Officials blamed glitches in new electronic poll books. It has since been revealed that Russians hacked into the vendor that sold the digital product for managing voter data to Durham and 20 other counties in North Carolina. The hackers sent malware to 122 election officials nationwide. No matter what the investigation concludes, the Russians succeeded just by sowing doubt.
In Texas, in Democratic Dallas County, Russian hackers tried and failed to access voter rolls. A local official said if the hackers had succeeded in manipulating or deleting the data base, there could have been chaos on Election Day.
We can’t brush off this threat to orderly elections or respond with yet another partisan fight. This is an American fight.

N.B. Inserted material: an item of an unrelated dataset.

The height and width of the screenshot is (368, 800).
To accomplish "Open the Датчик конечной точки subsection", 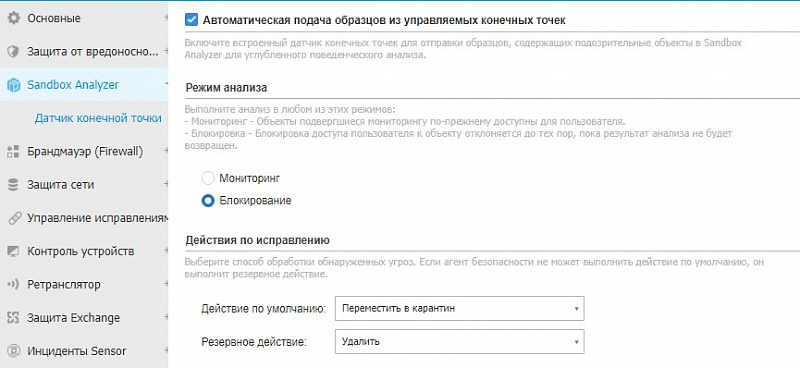I will coord(98,118).
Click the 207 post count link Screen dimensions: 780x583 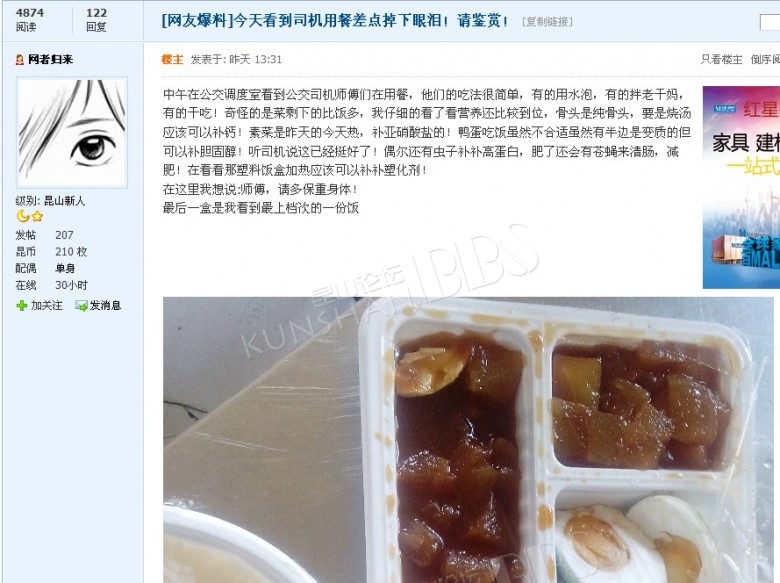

(Those tempted to think in partisan terms should remember that hackers could mess with Republican strongholds in the future.)
Officials say Russia won’t let up on hacking our elections and the results could be far worse than leaked emails or last year’s breaches. Rep. Tom Rooney, R-Fla., a member of the House Intelligence Committee, rightfully said that if interference like this persists “then we really do cease being the country that we are.”
Local and state election officials are ill equipped to foil sophisticated hackers backed by a foreign government, as McClatchy’s Washington bureau reported. State and local officials will need the federal government’s guidance and support to combat cyber sabotage.
But President Donald Trump continues to downplay Russia’s actions, apparently because he thinks it diminishes his victory. The president must overcome his ego to fulfill his constitutional oath. The Trump administration’s continued complacency and failure to punish Russia in any meaningful way will leave our elections vulnerable to disruption from afar.
At stake is nothing less than our freedom.
Freedom House, a nonprofit that promotes democracy and human rights, uses a number of measures to determine whether a country is free, not free or somewhere in the middle. One measure is free and fair elections, unaffected by, among other things, foreign powers. This year, the United States dropped one point on a 100-point scale — from 90 to 89 — with Russia’s meddling cited as a “key development.”
Sure, a one-point decrease isn’t a huge deal. And maybe you can convince yourself that Russia’s interference in the election wasn’t a huge deal either. But we cannot allow this to start a trend in which the world’s beacon of democracy loses what makes it democratic.
The focus on Trump’s firing of James Comey as FBI director can’t be allowed to eclipse the bigger concern. Republicans and Democrats alike should care more about protecting our foundational right of free and fair elections than scoring points in the latest political smackdown.
This is not left vs. right. This is the United States of America vs. those who would threaten our freedom. This is, as Freedom House describes it, “the world’s oldest democracy” vs. an authoritarian regime working to diminish democracy itself.